-- ПРЕДЛОЖЕННЫЙ ОТРЫВОК --
------------------------------

На этом дело и стало. В течение десяти дней число заговорщиков увеличивалось, но окончательный и разумный план все еще не созревал. К своему удовольствию, я узнала от дяди моего мужа, князя Волконского[64], только что вернувшегося с войны, что армия, несколько лет сражавшаяся против прусского короля и в пользу Марии-Терезии[65], находила чрезвычайно странным, что должна обращать теперь оружие против нее; неудовольствие в армии было всеобщее, и я поняла, что сам князь склоняется скорей на нашу сторону. Я сообщила это графу Панину, и нам было уже легко убедить его принять деятельное участие в перевороте или по меньшей мере появиться при развязке.

Я через день ездила в свое имение, или, скорей, на мое болото, чтобы в одиночестве записать некоторые мои мысли, представлявшиеся мне не вполне ясными. Эти постоянные поездки убедили всех, что я была поглощена исключительно украшением и обработкой своей земли.

------------------------------

-- ФРАГМЕНТ НАБОРА ДАННЫХ --
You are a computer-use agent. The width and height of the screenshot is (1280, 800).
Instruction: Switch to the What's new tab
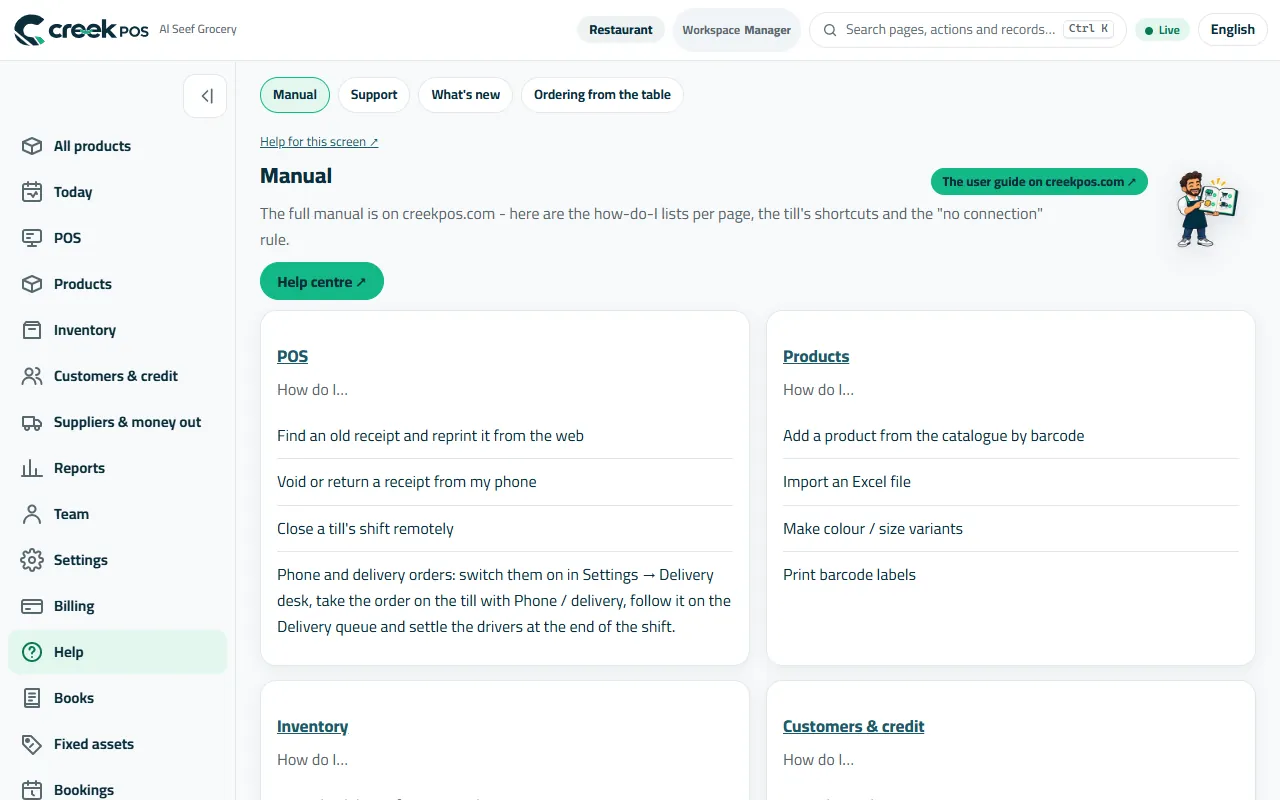coord(466,95)
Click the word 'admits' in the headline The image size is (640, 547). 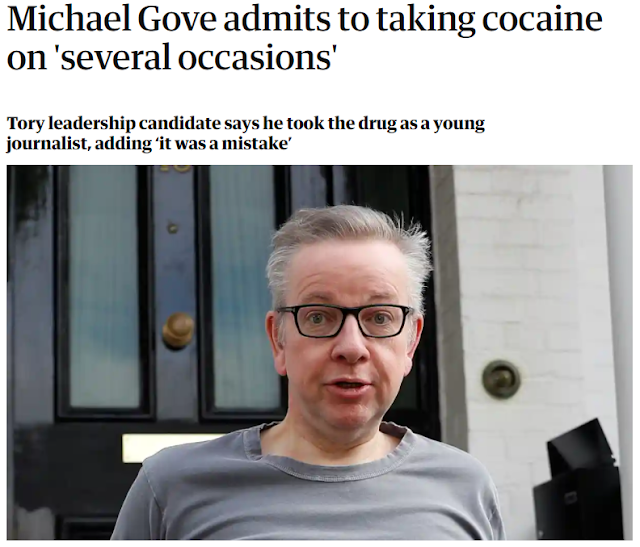click(x=276, y=19)
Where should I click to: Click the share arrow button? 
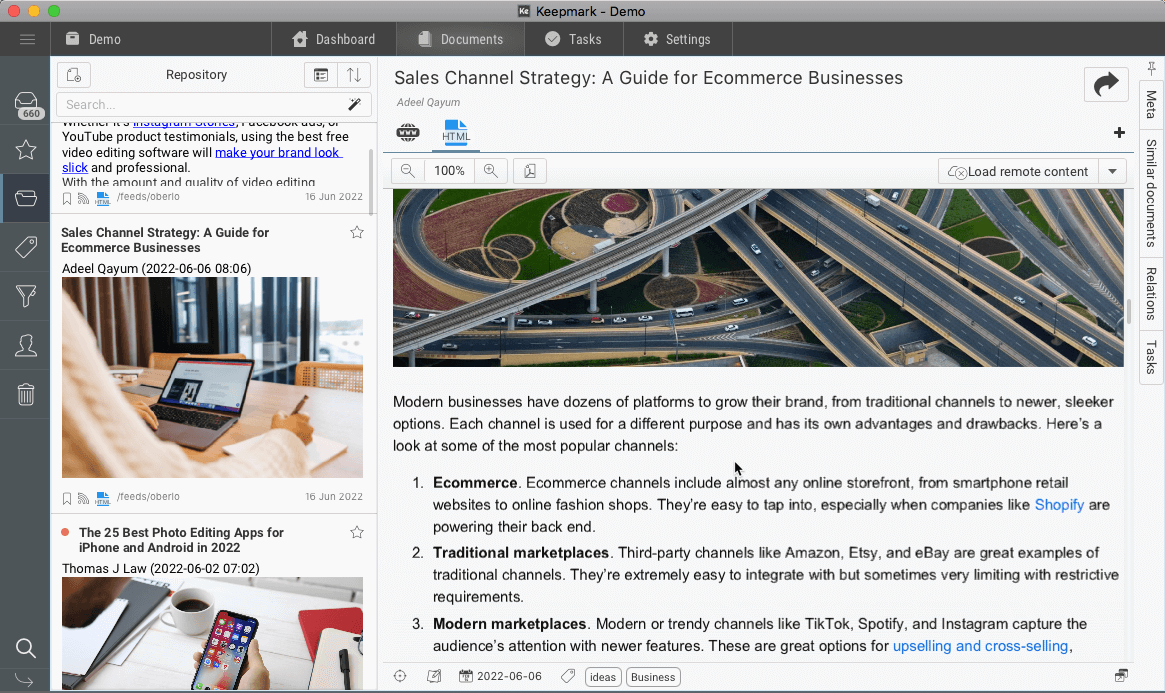click(1106, 85)
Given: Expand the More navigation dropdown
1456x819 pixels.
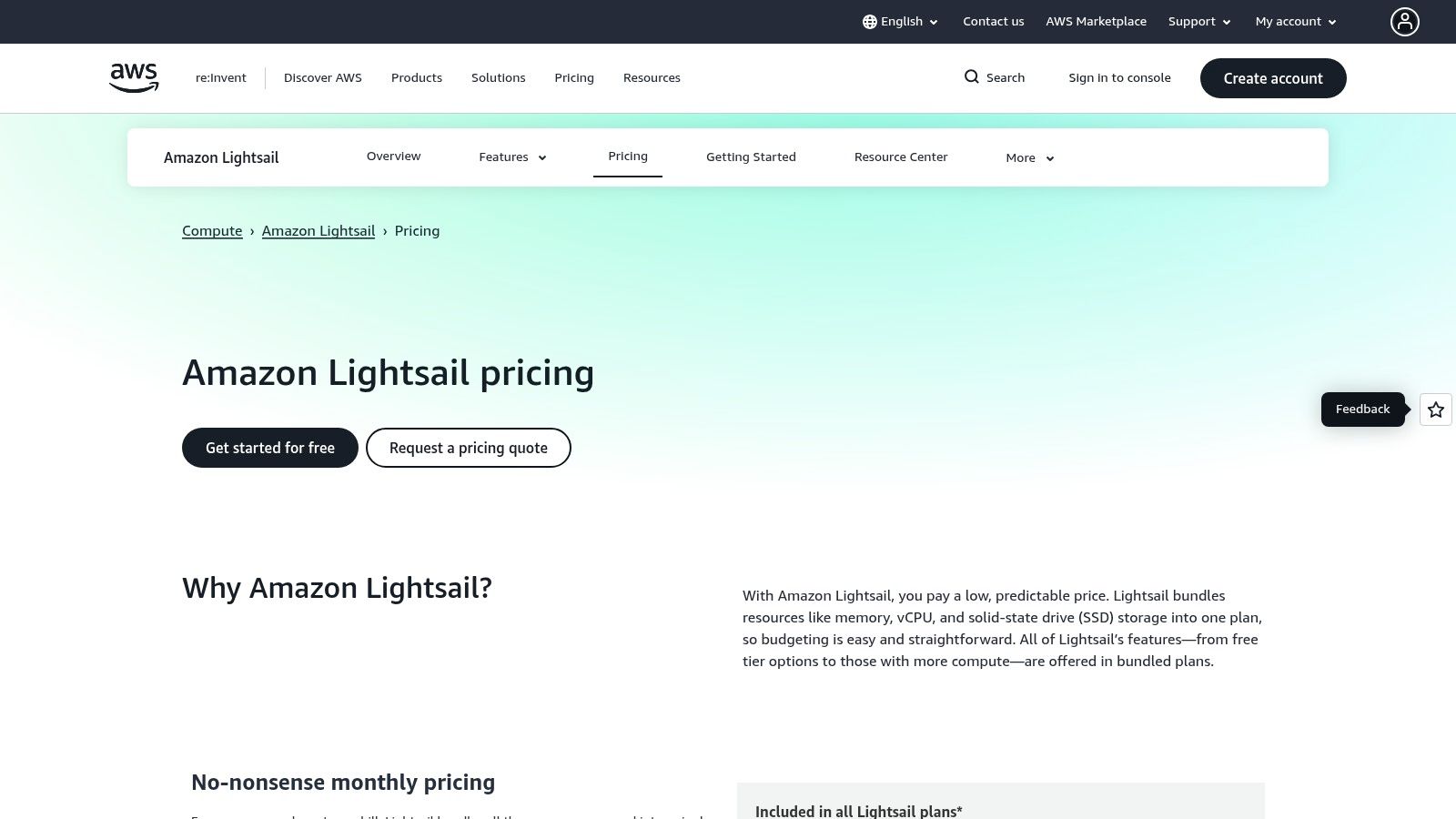Looking at the screenshot, I should (1028, 157).
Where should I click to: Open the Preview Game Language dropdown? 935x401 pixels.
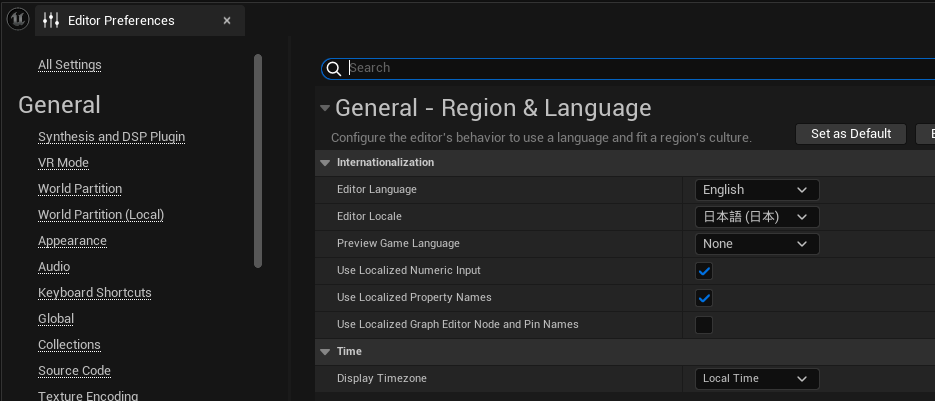[756, 244]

------------------------------

-- ЧТО НУЖНО СДЕЛАТЬ --
1. От кого, согласно отрывку о заговоре, стало известно о всеобщем недовольстве в армии?
2. Пожалуйста, продолжите отрывок о заговоре, начав сразу после его последней фразы.

-- ОТВЕТЫ К ЗАДАНИЯМ --
1. От князя Волконского, дяди мужа рассказчицы, только что вернувшегося с войны.

2.
Я довольно часто получала известия от императрицы; она была здорова и покойна; впрочем, ей не о чем было тревожиться, так как она, как и мы все, не подозревала, что развязка так близка. Петр III усиливал отвращение, которое к нему питали, и вызывал всеобщее глубокое презрение к себе своими законодательными мерами. В царствование императрицы Елизаветы народы Сербии и та часть их, которая нашла убежище в Австрии, некоторые венгерцы и другие народы, исповедовавшие греческую веру, отправили к императрице депутатов с просьбой отвести им землю в России и позволить им на ней поселиться, так как они не в силах были переносить долее притеснения, которым подвергало их всемогущее в царствование Марии-Терезии католическое духовенство. Хотя ее величество чувствовала большую симпатию к Марии-Терезии, но ею руководило и религиозное чувство, заставившее ее взять под свое покровительство православных, гонимых за веру; им отвели великолепные земли на юге России и дали денег на переселение и на сформирование нескольких гусарских полков.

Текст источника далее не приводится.